Non parce que vous vous êtes convaincu que ces choses sont profondes, mais parce que vous avez cessé de vous convaincre qu’elles ne le sont pas. C’est ce qui arrive quand le patineur plonge enfin un centimètre sous la surface. Il ne se noie pas. Il découvre qu’il a toujours été soutenu par quelque chose d’infiniment plus fiable que son agitation frénétique. Vous découvrez que vous n’avez pas à maintenir la vie ensemble. La vie se maintient magnifiquement. Et la vie vous inclut, non comme son gestionnaire anxieux, mais comme l’une de ses expressions les plus merveilleuses. Quel soulagement extraordinaire de découvrir que l’univers n’a pas besoin de votre supervision constante. Que le soleil se lève sans votre aide. Que votre cœur bat sans votre permission. Que les saisons changent, les marées tournent, et la Terre continue de tourner dans l’espace, en ordre parfait. Tout cela sans requérir votre disponibilité.
Dans ce soulagement, quelque chose d’autre devient disponible : la joie. Pas la joie dépendante des circonstances, mais la joie qui est la circonstance, la joie improbable de l’existence elle-même. L’émerveillement devient disponible. L’amour devient disponible, comme la reconnaissance qu’il ne se passe ici qu’une seule et même chose, s’exprimant en multiples, jouant à cache-cache avec elle-même de manières ingénieuses. Et le plus beau : vous devenez disponible aux autres d’une manière nouvelle. Non comme quelqu’un qui a besoin d’eux ou quelque chose à prouver, mais comme l’espace où ils peuvent découvrir ce qu’ils ont toujours été, mais peut-être temporairement oublié.

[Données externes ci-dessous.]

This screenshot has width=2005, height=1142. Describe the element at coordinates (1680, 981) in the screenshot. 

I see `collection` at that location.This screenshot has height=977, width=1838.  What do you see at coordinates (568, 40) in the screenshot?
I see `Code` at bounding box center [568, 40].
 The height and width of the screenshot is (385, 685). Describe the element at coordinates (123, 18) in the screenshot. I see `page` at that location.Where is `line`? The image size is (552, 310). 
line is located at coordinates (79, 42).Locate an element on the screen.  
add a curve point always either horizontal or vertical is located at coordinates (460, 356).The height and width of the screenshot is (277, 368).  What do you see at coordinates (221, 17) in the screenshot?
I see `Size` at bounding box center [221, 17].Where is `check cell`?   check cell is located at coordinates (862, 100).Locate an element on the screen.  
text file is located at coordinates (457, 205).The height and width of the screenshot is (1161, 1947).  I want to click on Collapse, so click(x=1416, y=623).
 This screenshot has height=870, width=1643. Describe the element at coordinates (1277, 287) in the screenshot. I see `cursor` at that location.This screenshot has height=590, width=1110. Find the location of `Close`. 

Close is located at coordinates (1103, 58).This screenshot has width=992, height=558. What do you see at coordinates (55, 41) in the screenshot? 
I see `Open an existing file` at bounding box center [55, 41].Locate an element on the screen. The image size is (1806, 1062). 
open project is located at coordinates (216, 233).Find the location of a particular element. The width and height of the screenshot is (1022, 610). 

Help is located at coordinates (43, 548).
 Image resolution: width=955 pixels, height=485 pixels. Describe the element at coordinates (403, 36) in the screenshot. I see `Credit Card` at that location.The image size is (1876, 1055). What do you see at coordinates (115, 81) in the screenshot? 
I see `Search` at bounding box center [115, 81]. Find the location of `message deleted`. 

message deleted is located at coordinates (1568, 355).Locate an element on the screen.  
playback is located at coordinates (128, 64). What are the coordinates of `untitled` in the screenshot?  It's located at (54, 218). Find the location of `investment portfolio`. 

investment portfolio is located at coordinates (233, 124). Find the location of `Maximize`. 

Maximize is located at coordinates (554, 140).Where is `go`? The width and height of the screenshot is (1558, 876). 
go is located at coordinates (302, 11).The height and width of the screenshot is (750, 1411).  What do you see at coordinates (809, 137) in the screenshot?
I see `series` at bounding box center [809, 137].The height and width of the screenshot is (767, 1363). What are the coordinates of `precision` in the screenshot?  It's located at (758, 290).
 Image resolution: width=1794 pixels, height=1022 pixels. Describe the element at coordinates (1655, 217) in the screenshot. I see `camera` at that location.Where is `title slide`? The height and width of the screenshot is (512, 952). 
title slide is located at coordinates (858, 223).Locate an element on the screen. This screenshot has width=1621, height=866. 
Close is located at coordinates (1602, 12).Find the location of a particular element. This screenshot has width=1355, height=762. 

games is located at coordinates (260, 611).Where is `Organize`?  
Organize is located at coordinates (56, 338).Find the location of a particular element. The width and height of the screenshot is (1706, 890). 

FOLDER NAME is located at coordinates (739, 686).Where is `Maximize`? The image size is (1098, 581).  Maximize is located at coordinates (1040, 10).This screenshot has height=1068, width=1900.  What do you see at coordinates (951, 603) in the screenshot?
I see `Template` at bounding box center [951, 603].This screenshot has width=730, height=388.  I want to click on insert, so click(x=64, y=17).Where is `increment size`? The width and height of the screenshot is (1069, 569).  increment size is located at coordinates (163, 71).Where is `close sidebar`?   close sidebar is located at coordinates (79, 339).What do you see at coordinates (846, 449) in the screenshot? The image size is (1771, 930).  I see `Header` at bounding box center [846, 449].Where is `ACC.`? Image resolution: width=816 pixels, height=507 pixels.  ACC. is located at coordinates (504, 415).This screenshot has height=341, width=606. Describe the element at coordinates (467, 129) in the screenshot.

Merci de ne pas avoir été disponible à tout ce qui aurait pu vous empêcher d’entendre cela. Et merci d’avoir été disponible pour reconnaître, ne serait-ce qu’un instant, la nature extraordinaire de ce moment très ordinaire. Et maintenant, après tous ces mots sur l’indisponibilité, la chose la plus authentique que vous puissiez faire est de cesser d’être disponible aux mots et de simplement être. Juste être. Le reste s’occupera de lui-même. Il l’a toujours fait.